(Stored data)
-=-=-

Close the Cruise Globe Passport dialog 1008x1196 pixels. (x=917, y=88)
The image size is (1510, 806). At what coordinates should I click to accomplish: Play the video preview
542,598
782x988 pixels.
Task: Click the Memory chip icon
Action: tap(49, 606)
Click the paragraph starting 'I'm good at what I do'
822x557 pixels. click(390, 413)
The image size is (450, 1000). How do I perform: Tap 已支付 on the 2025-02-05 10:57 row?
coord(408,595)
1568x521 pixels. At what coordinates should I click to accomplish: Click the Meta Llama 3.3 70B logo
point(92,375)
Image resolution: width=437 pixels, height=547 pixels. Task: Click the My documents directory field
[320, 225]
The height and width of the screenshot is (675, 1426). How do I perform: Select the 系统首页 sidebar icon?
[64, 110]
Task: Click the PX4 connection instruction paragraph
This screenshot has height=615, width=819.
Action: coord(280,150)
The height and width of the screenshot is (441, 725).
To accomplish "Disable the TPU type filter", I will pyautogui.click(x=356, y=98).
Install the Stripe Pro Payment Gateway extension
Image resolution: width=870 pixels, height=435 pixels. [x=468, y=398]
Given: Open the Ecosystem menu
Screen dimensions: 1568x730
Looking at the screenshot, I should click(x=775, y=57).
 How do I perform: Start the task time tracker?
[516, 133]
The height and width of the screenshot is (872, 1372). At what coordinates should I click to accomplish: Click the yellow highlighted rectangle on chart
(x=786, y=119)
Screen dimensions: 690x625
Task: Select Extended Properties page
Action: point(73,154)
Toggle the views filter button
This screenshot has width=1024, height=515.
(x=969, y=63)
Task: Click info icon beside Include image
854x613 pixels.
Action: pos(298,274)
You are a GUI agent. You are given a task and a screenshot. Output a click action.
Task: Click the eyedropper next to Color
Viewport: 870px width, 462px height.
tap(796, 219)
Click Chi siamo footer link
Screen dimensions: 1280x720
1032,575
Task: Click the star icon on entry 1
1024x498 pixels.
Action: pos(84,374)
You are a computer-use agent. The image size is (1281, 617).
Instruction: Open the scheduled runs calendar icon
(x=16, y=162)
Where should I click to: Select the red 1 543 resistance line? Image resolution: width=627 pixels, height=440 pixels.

-=-=-

* **What is expected**: Look above for the line holding "Install the Stripe". Print it and every line after it, exactly, through the line holding "Task: Click the star icon on entry 1".

* **Answer section**:
Install the Stripe Pro Payment Gateway extension
Image resolution: width=870 pixels, height=435 pixels. [x=468, y=398]
Given: Open the Ecosystem menu
Screen dimensions: 1568x730
Looking at the screenshot, I should click(x=775, y=57).
 How do I perform: Start the task time tracker?
[516, 133]
The height and width of the screenshot is (872, 1372). At what coordinates should I click to accomplish: Click the yellow highlighted rectangle on chart
(x=786, y=119)
Screen dimensions: 690x625
Task: Select Extended Properties page
Action: point(73,154)
Toggle the views filter button
This screenshot has width=1024, height=515.
(x=969, y=63)
Task: Click info icon beside Include image
854x613 pixels.
Action: pos(298,274)
You are a GUI agent. You are given a task and a screenshot. Output a click action.
Task: Click the eyedropper next to Color
Viewport: 870px width, 462px height.
tap(796, 219)
Click Chi siamo footer link
Screen dimensions: 1280x720
1032,575
Task: Click the star icon on entry 1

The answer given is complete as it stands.